La voix chaleureuse de tante Wadiha me tire soudainement de mes rêveries. Je pousse un petit cri en découvrant que le précieux contenu de la casserole est en train de virer au brun. Vite, j'éteins le réchaud à gaz et avec le bout de mon index, je projette une goutte du liquide brûlant sur le côté d'une tasse à café. Si la goutte coule, c'est que c'est trop tôt. Si elle coagule aussitôt, c'est que le caramel est juste au point. Et c'est le cas. Vite je presse le jus d'un citron au-dessus du mélange et je le brasse vigoureusement avec une cuillère en bois. Je soulève plusieurs fois la cuillère, des filaments couleur de miel s'étirent paresseusement. Ouf ! J'ai réussi à sauver la précieuse mixture, ce « caramel » à l'appellation trompeuse de douceur. Car c'est une cire au sucre, destinée à épiler les clientes du salon de beauté de ma tante Wadiha !

- Masa' al kheir ! Bonsoir mesdames, votre bourreau préféré arrive !

Quand j'entre dans le cœur du salon de beauté, les clientes s'agitent et caquètent comme des poules effarouchées par l'intrusion d'un renard affamé. C'est le rituel du jeudi soir, se faire belle avant le week-end qui en Égypte a lieu le vendredi et le samedi. Des mains aux ongles fraîchement manucurés et vernis dansent au rythme des rires et des tendres malédictions qui pleuvent sur ma tête tandis que je distribue le caramel aux esthéticiennes.

- Pourquoi le malheur arrive-t-il par les mains de la plus jolie fille du Caire ? glousse Oum Ali en faisant tressauter ses généreux plis de graisse, dont chacun selon la tradition mesure la fortune et l'amour de son mari.

- Il faut souffrir pour être belle, Habibti ! s'esclaffe Sitt Dounia. Laisse donc la petite tranquille !

- Alors il paraît que tu as un amoureux ? chuchote - aussi discrètement qu'une rafale de Kalachnikov - Patil Papazian en roulant ses yeux avides de ragots.

Et c'est parti pour un interrogatoire en rafale et en règle... Pourquoi tante Wadiha a-t-elle besoin de raconter ma vie aux clientes ? Je me sens rougir comme du piment !

« Il est mignon le prince charmant ? Il a une bonne situation ? Si c'est un américain, il n'est pas divorcé j'espère ? Comment il a fait sa demande de mariage ? C'était romantique ? Il a son propre appartement ? Vous voulez combien d'enfants ?... »

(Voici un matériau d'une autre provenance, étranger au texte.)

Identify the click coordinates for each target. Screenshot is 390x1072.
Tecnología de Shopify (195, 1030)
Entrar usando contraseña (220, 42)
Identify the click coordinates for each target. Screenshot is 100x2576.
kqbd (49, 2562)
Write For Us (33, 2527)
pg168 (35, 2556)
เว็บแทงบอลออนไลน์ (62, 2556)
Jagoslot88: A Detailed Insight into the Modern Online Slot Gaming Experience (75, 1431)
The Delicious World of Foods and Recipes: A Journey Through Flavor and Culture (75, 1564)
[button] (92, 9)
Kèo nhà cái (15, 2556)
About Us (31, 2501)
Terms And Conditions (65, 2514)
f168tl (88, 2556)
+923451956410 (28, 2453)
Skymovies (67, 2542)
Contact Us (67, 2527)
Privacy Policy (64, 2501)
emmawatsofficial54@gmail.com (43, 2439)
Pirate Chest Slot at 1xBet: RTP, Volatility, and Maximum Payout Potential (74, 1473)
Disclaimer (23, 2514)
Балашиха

Combien d'enfants ? Mais on n'est pas du tout là, John et moi ! Il m'a juste donné un coup de main pour des recherches historiques sur le net parce que c'est un pro de l'informatique et moi je suis nulle, invitée à déjeuner au campus, proposé de me ramener dans sa Simca 1000 pourrie après les cours... Il voulait même m'emmener ce soir à Alexandrie ! J'ai refusé bien sûr, mais pour qui il se prend ? Pour un prince charmant dressé sur son cheval blanc surgi du néant pour trancher d'un seul coup de sabre la tête du dragon hyper méchant ? Déjà dans mes rêves d'enfant, je faisais tomber le prince charmant de sa monture et je m'enfuyais sur le dos de son cheval dans une chevauchée fantastique et infinie. Je n'ai jamais eu besoin d'un prince charmant pour me débrouiller dans la vie et ce n'est pas maintenant que ça va commencer !

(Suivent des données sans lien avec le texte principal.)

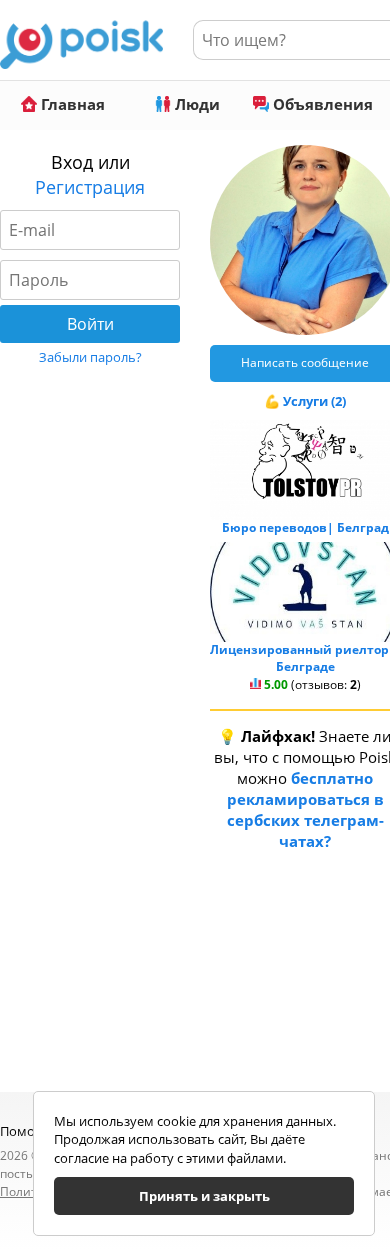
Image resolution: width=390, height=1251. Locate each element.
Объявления (321, 104)
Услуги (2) (314, 401)
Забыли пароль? (90, 357)
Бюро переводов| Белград (305, 527)
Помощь (27, 1131)
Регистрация (90, 187)
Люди (195, 104)
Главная (71, 104)
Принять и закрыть (204, 1196)
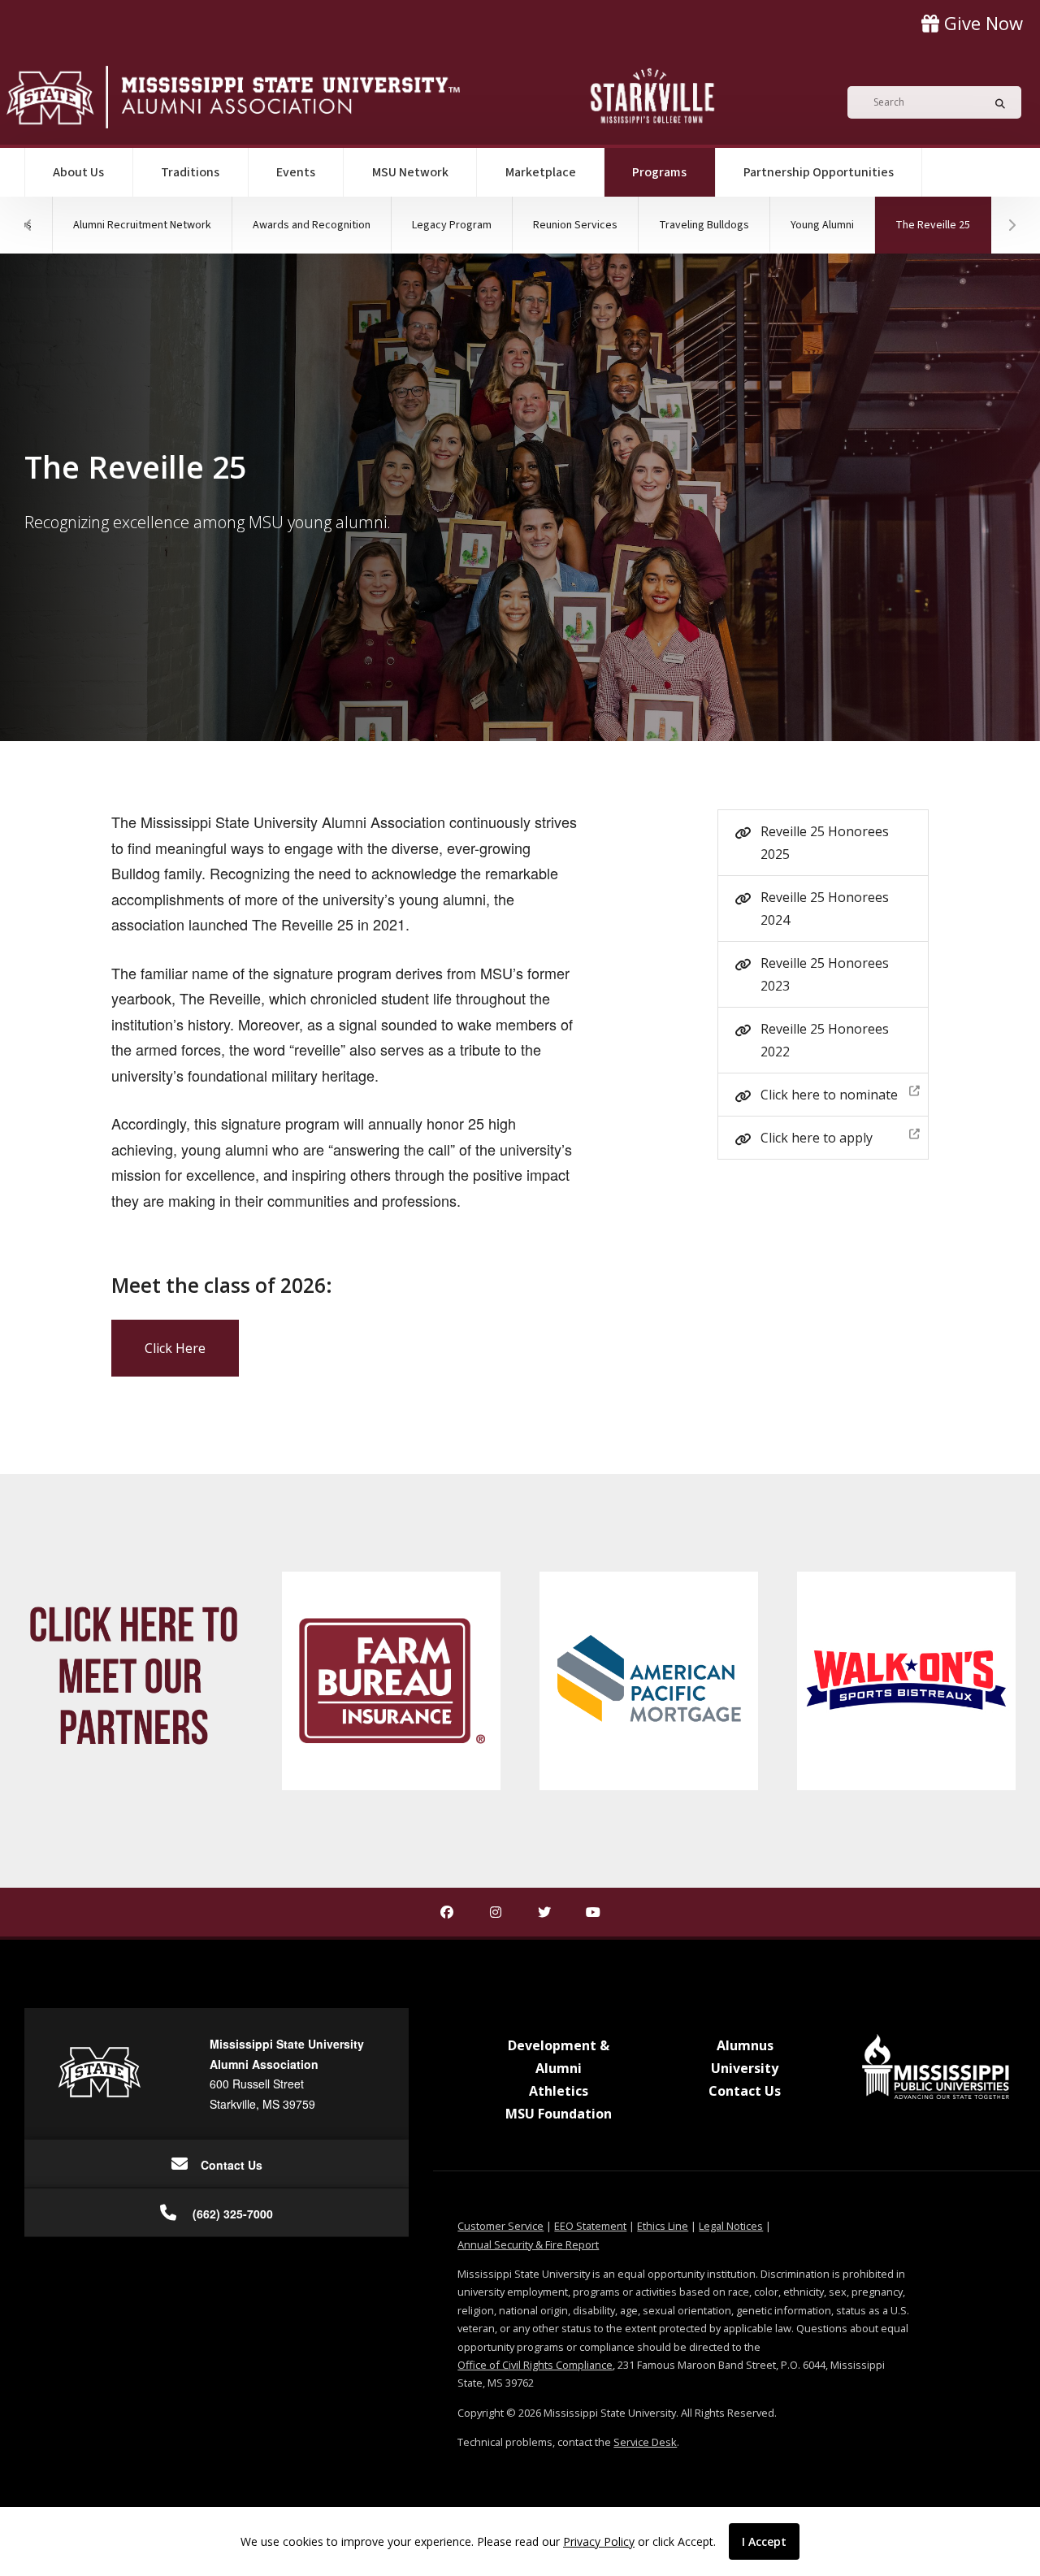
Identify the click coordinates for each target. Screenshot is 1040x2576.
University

Pour vite changer de sujet, je demande aux clientes ce qu'elles souhaitent pour les réconforter après l'épreuve du caramel : une citronnade, du thé, du café, du Karkadé aux fleurs d'hibiscus du Soudan ou juste un verre d'eau... avec le célèbre plateau de « baisers sucrés » de ma tante. Des mini-portions pour la culpabilité, mais de baklawa, mehallabeyya, basboussa ou atayef, gorgés d'un épais sirop à la fleur d'oranger : du maxi-gras-sucré...

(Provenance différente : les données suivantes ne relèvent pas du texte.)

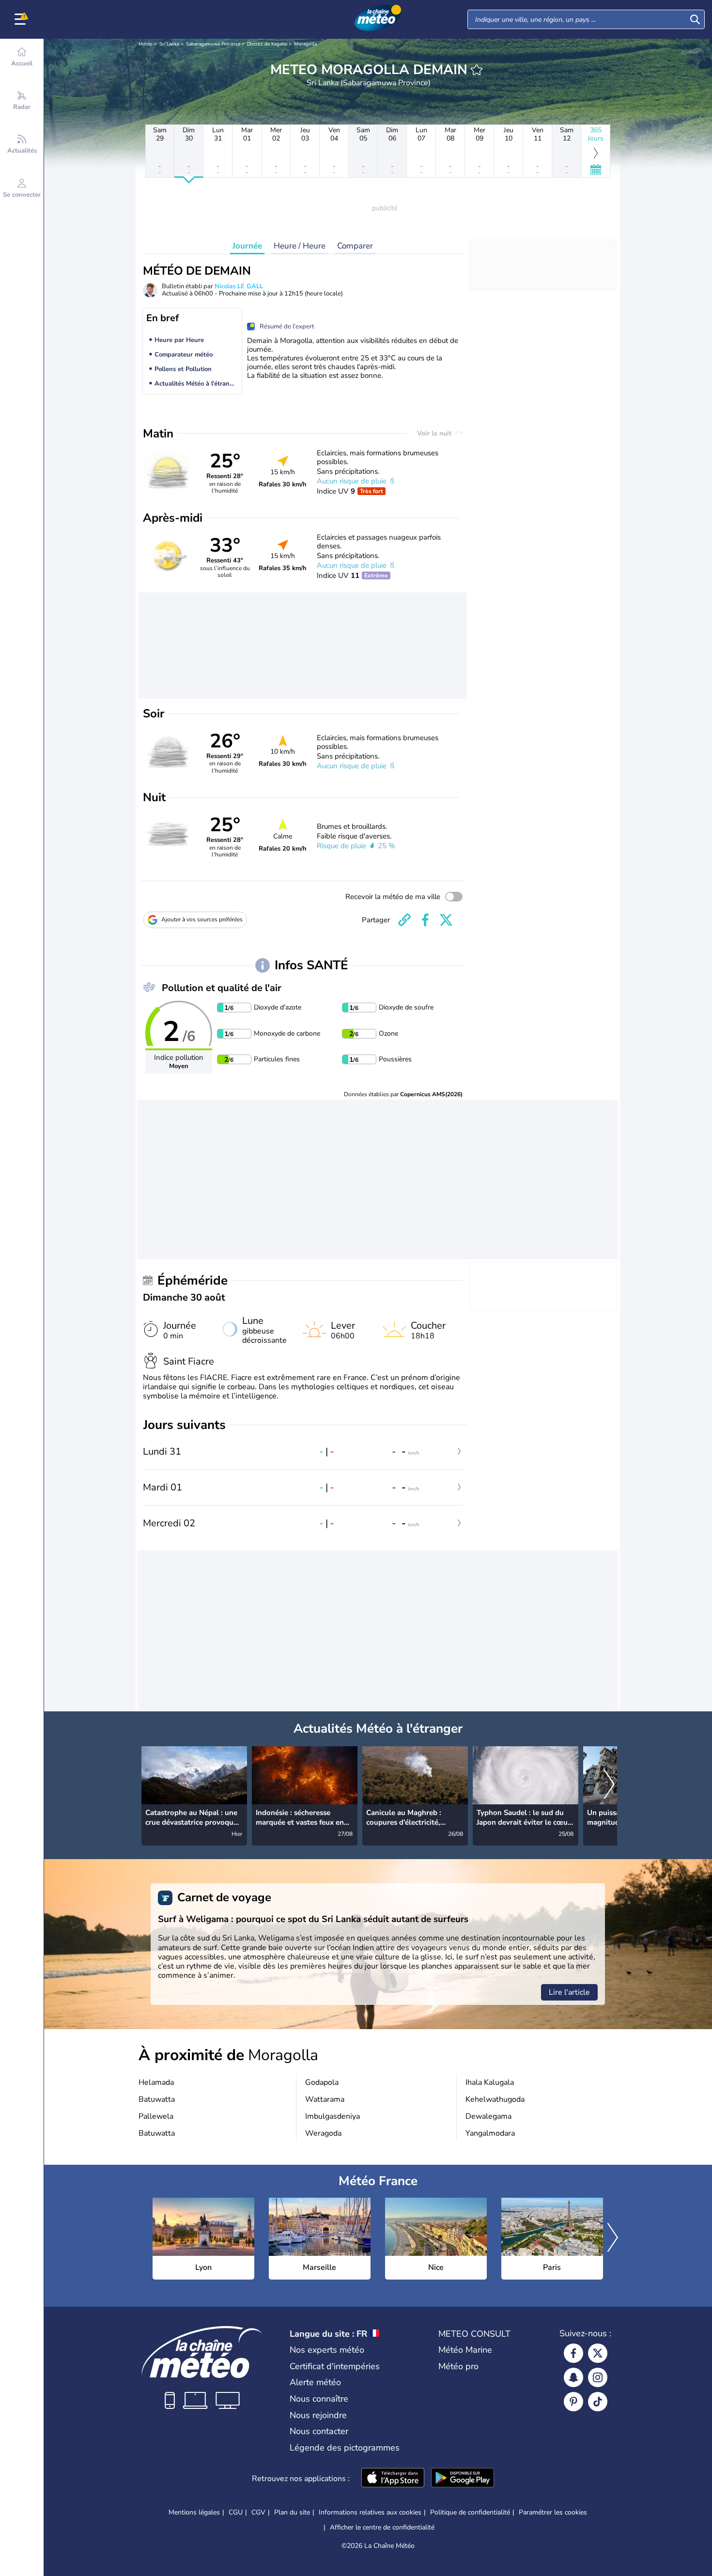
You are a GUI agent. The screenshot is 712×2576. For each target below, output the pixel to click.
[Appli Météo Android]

Je m'affaire dans la cuisine pour préparer les plateaux de douceurs, tout en guettant l'horloge accrochée au mur. Je soupire, encore une bonne heure avant la fermeture du salon, et ensuite, à moi la liberté ! Pourtant j'apprécie tellement l'ambiance du salon, ce havre de paix où musulmanes, druzes, chrétiennes et juives ont adopté le pacte tacite d'ignorer les différences de religion pour savourer cette pure complicité de femmes. Si seulement nos dirigeants masculins, les cyniques, les tyrans, les exaltés et les sexistes pouvaient goûter à cette sagesse, qu'est-ce que le monde en serait meilleur ! Je hausse les épaules à cette pensée impossible et j'envoie un baiser imaginaire à ma merveilleuse tante, qui mériterait le prix Nobel de la paix ! Je lui suis tellement reconnaissante de me faire travailler dans son salon dès que j'ai terminé les cours à l'Université Américaine du Caire. Avec les généreux bakchichs , les pourboires des clientes, qui se rajoutent à mon salaire et à ma bourse d'études, mes études ne coûtent rien ou pas grand-chose à mes parents. Et je peux étudier ce dont j'ai toujours rêvé : l'archéologie et notamment l'égyptologie, cette science qui permet de décrypter la prodigieuse civilisation de l'Égypte. Qui a dit que c'étaient des métiers réservés aux hommes ?

Enfin la journée et la semaine s'achèvent. Le salon est rangé, astiqué et brille comme un sou neuf. Je quitte ma blouse blanche, enfile Jeans, T-shirt et baskets et attache mes cheveux en chignon serré pour pouvoir les cacher sous mon casque. Je profite du fait que je n'ai pas beaucoup de formes pour me faire passer pour un garçon, tous les Égyptiens n'étant pas aussi ouverts et tolérants que ma famille. Il faut dire que ma mère est une musulmane qui a épousé un Américain catholique passionné d'ornithologie, et sa sœur, tante Wadiha, a épousé un copte, c'est-à-dire un chrétien orthodoxe, de la première église égyptienne fondée en l'an 40 par l'apôtre Marc. Ça n'a pas dû être facile à leur époque mais elles ont tenu bon, et je suis fière d'elles. Moi aussi je me marierai par amour, si je rencontre un jour l'homme de ma vie ! Mais en attendant ce jour hypothétique, je savoure ma « liberté » de garçonne. Et pour enfourcher un scooter ou un cheval, on est bien mieux en pantalon !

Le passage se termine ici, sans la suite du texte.